16 December

Which were the most memorable art experiences of 2019? Today’s answer is by Oscar Svanelid, critic, art historian and contributor to Kunstkritikk.

Rosana Paulino, A Geometria à Brasileira Chega ao Paraíso Tropical, 2018.

Rosana Paulino, A costura da mémoria, Museu de Arte do Rio, Rio de Janeiro, Brazil

The Brazilian artist Rosana Paulino was merciless in this exhibition, which alternated between ceramics and drawing mixed with critical rereadings of photographs and scientific taxonomies produced by the European colonial powers. In many of the works, she used sewing thread to emphasise traumatic memories of colonialism and racism, as in Bastidores (1997) where photographs of female slaves whose eyes and mouths were sewn shut made me see both the power of the oppressors and of the oppressed. Paradoxically, Paulino mobilised the stitch to show that reconciliation – not even in its Brazilian anthropophagic variant – is impossible.
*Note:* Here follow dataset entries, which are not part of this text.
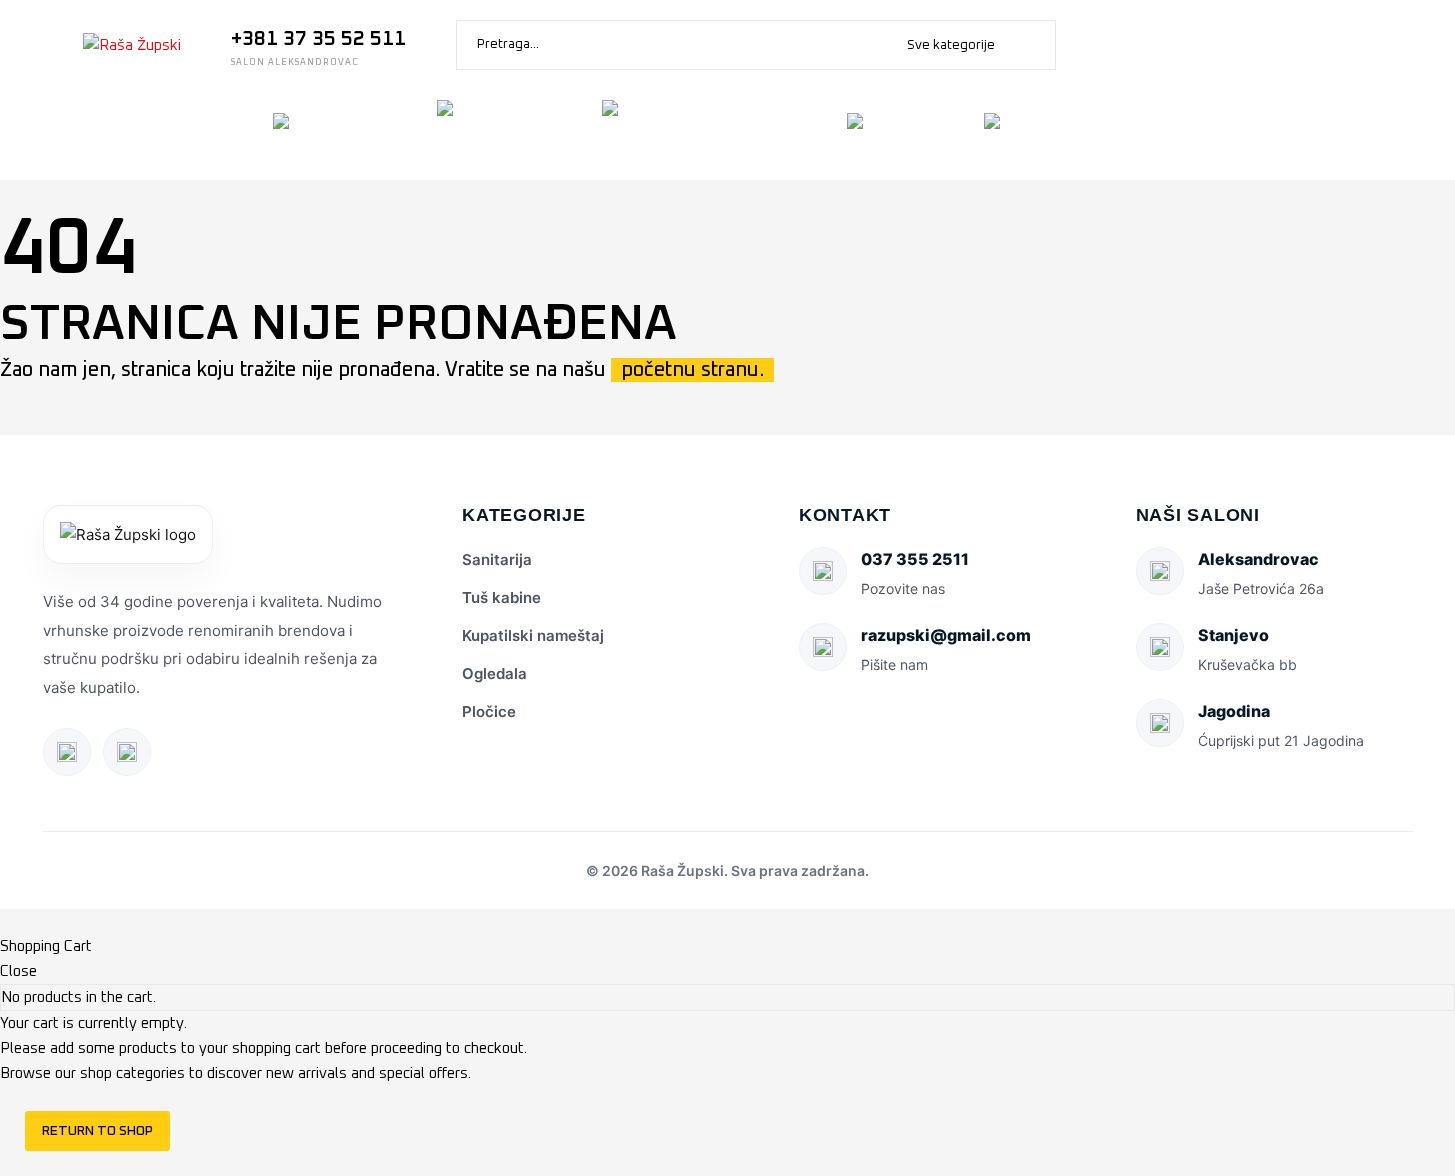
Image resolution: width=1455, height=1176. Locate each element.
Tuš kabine (501, 597)
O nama (192, 134)
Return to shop (97, 1131)
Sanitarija (497, 559)
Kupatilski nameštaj (533, 635)
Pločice (489, 711)
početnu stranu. (692, 370)
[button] (1031, 45)
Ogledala (494, 673)
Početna (76, 134)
Shoshana Zuboff, The Age of Surveillance Capitalism, PublicAffairs

We are trapped in the architecture of the post-digital nightmare, Harvard professor Shoshana Zuboff argues in her new book. She describes how, over a few decades, disciplinary power mutates into surveillance capitalism, a demonic biopolitical figure composed of neoliberalism, digital technology, and radical behaviourism. The digital revolution that started so nicely with smart teddy bears and likes is depicted in the book as a strategically planned “coup from above.” The big tech companies have enchanted us with screens, thereby tailoring our updated market-controlled personalities. In my reading, Zuboff’s analysis is not only relevant to post-digital art, but could bring new life to the debate about the importance of social media to the public realm of art.

Tidstunneln (The Time Tunnel) by Patrik Bengtsson in collaboration with White Architects.
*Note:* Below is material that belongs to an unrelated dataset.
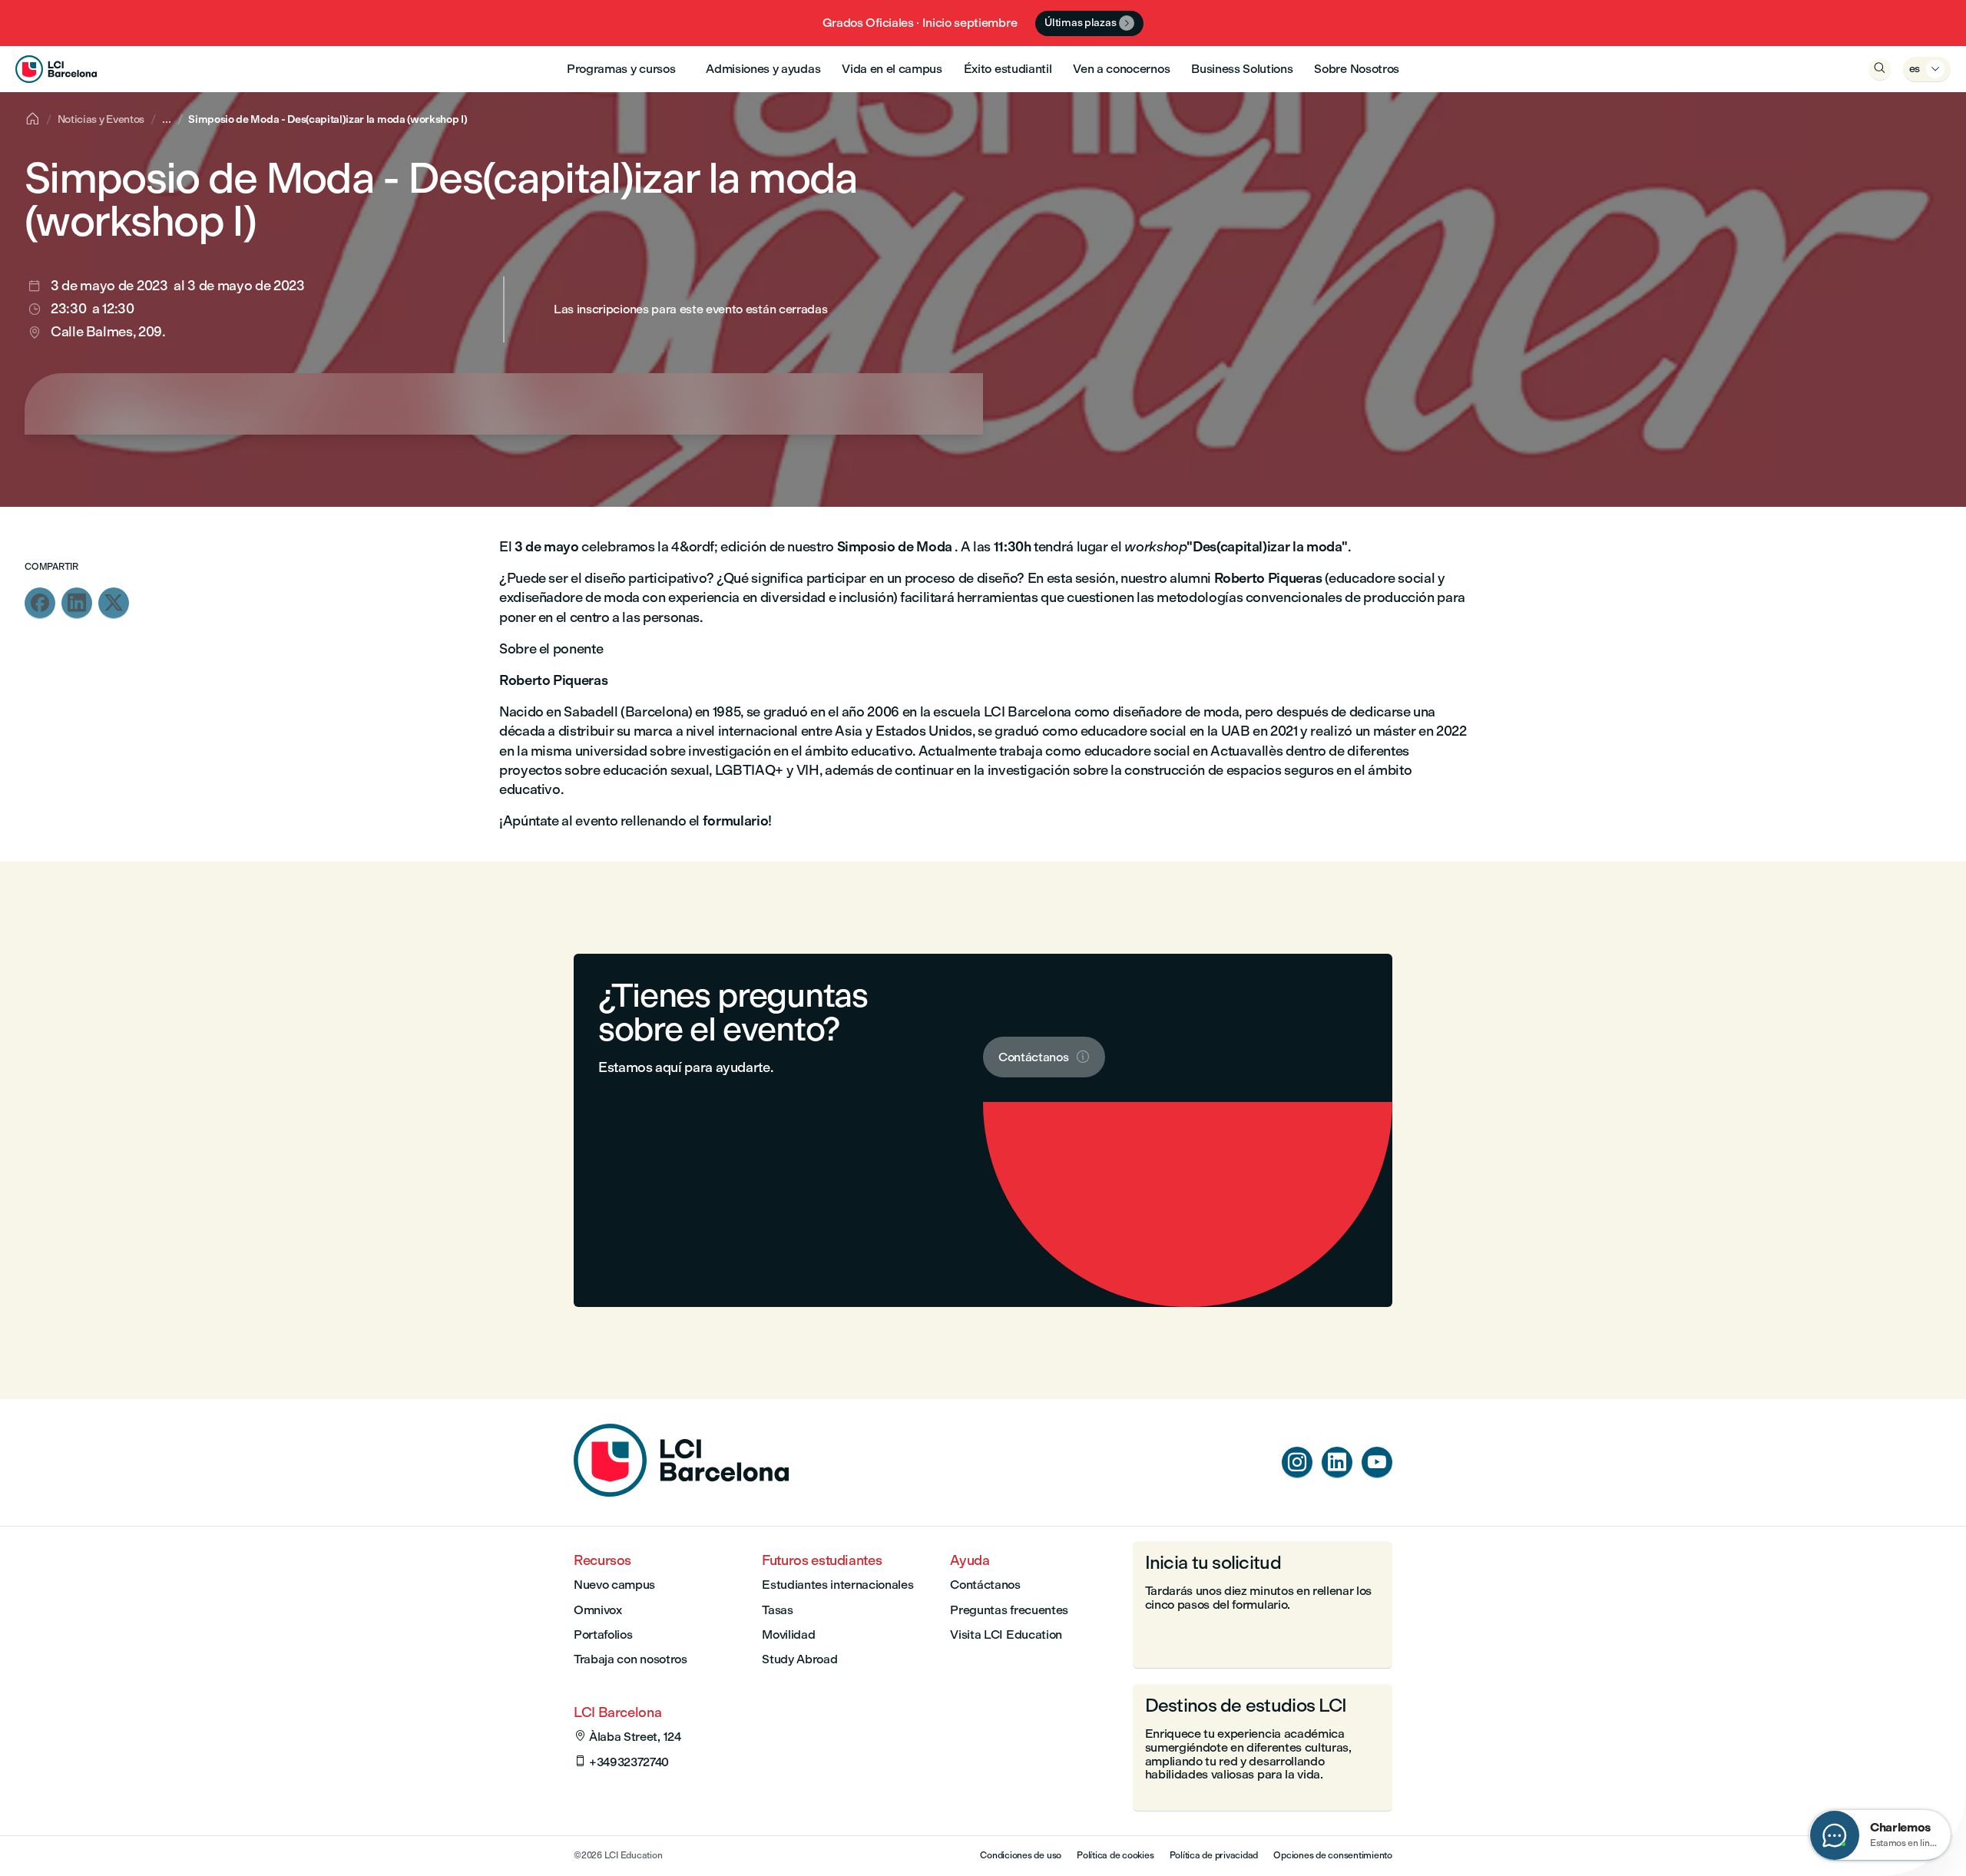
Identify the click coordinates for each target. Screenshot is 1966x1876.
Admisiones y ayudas (763, 68)
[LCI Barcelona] (56, 69)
Trygg, vacker stad – light art in tunnels, Gothenburg 2005–2019

The centre-right local government in Gothenburg has ended the municipality’s project Trygg, vacker stad (Safe, beautiful city). A minor tragedy, it may seem. As part of the initiative, the municipality has, in collaboration with White architects, installed light art in tunnels located in the so-called vulnerable areas of the city. As the project oozed instrumentalization, it is no surprise that it didn’t result in any works of particular artistic value. On the other hand, Trygg, vacker stad can make visible how public art is used as a remedy for social problems that the social democracy no longer thinks it can solve. Public art continues to represent political power, which in this representation proves to be both superficial and disenchanted.

Oscar Svanelid (b. 1986) is an art critic and regular contributor to Kunstkritikk. He lives in Gothenburg and is working on a PhD dissertation in art history at Södertörn University. The working title is Shaping Life: On constructivism as vocation in São Paulo and Rio de Janeiro (1954–1984).